--- WHAT IS BEING ASKED ---
Copy each of the items below word for word, with no changes.

--- DATA SUPPLIED ---
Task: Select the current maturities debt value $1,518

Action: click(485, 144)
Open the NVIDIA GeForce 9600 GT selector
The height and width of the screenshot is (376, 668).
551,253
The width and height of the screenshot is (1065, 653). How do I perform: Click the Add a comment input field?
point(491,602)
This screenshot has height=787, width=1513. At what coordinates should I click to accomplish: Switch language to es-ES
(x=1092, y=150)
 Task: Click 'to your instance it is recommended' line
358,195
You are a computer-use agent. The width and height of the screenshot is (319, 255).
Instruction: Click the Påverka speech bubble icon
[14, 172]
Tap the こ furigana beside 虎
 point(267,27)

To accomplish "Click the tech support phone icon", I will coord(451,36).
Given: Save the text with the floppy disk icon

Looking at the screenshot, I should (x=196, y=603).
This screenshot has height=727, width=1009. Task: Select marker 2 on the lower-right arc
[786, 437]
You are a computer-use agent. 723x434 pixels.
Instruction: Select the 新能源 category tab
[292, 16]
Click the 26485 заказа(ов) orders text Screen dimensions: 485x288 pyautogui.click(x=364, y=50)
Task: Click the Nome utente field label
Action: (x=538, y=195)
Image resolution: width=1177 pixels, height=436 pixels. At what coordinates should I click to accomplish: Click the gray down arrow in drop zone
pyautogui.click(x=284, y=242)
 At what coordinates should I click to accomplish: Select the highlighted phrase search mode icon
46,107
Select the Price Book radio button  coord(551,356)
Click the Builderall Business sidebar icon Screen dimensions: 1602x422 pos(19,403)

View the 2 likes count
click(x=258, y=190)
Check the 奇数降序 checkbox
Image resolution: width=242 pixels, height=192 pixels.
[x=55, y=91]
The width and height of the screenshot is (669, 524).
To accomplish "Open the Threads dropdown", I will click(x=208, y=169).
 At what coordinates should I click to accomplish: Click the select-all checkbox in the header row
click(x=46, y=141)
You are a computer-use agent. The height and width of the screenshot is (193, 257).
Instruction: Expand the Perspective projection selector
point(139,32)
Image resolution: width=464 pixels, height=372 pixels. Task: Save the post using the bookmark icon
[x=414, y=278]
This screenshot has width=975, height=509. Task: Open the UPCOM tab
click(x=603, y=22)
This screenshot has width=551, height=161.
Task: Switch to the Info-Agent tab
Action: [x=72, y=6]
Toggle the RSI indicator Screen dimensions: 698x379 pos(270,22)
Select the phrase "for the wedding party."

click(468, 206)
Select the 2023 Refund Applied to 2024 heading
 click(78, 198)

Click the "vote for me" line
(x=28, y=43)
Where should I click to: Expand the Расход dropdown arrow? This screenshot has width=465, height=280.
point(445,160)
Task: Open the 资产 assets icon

--- SOLUTION BELOW ---
Task: Select the current maturities debt value $1,518

Action: click(485, 144)
Open the NVIDIA GeForce 9600 GT selector
The height and width of the screenshot is (376, 668).
551,253
The width and height of the screenshot is (1065, 653). How do I perform: Click the Add a comment input field?
point(491,602)
This screenshot has height=787, width=1513. At what coordinates should I click to accomplish: Switch language to es-ES
(x=1092, y=150)
 Task: Click 'to your instance it is recommended' line
358,195
You are a computer-use agent. The width and height of the screenshot is (319, 255).
Instruction: Click the Påverka speech bubble icon
[14, 172]
Tap the こ furigana beside 虎
 point(267,27)

To accomplish "Click the tech support phone icon", I will coord(451,36).
Given: Save the text with the floppy disk icon

Looking at the screenshot, I should (x=196, y=603).
This screenshot has height=727, width=1009. Task: Select marker 2 on the lower-right arc
[786, 437]
You are a computer-use agent. 723x434 pixels.
Instruction: Select the 新能源 category tab
[292, 16]
Click the 26485 заказа(ов) orders text Screen dimensions: 485x288 pyautogui.click(x=364, y=50)
Task: Click the Nome utente field label
Action: (x=538, y=195)
Image resolution: width=1177 pixels, height=436 pixels. At what coordinates should I click to accomplish: Click the gray down arrow in drop zone
pyautogui.click(x=284, y=242)
 At what coordinates should I click to accomplish: Select the highlighted phrase search mode icon
46,107
Select the Price Book radio button  coord(551,356)
Click the Builderall Business sidebar icon Screen dimensions: 1602x422 pos(19,403)

View the 2 likes count
click(x=258, y=190)
Check the 奇数降序 checkbox
Image resolution: width=242 pixels, height=192 pixels.
[x=55, y=91]
The width and height of the screenshot is (669, 524).
To accomplish "Open the Threads dropdown", I will click(x=208, y=169).
 At what coordinates should I click to accomplish: Click the select-all checkbox in the header row
click(x=46, y=141)
You are a computer-use agent. The height and width of the screenshot is (193, 257).
Instruction: Expand the Perspective projection selector
point(139,32)
Image resolution: width=464 pixels, height=372 pixels. Task: Save the post using the bookmark icon
[x=414, y=278]
This screenshot has width=975, height=509. Task: Open the UPCOM tab
click(x=603, y=22)
This screenshot has width=551, height=161.
Task: Switch to the Info-Agent tab
Action: [x=72, y=6]
Toggle the RSI indicator Screen dimensions: 698x379 pos(270,22)
Select the phrase "for the wedding party."

click(468, 206)
Select the 2023 Refund Applied to 2024 heading
 click(78, 198)

Click the "vote for me" line
(x=28, y=43)
Where should I click to: Expand the Расход dropdown arrow? This screenshot has width=465, height=280.
point(445,160)
Task: Open the 资产 assets icon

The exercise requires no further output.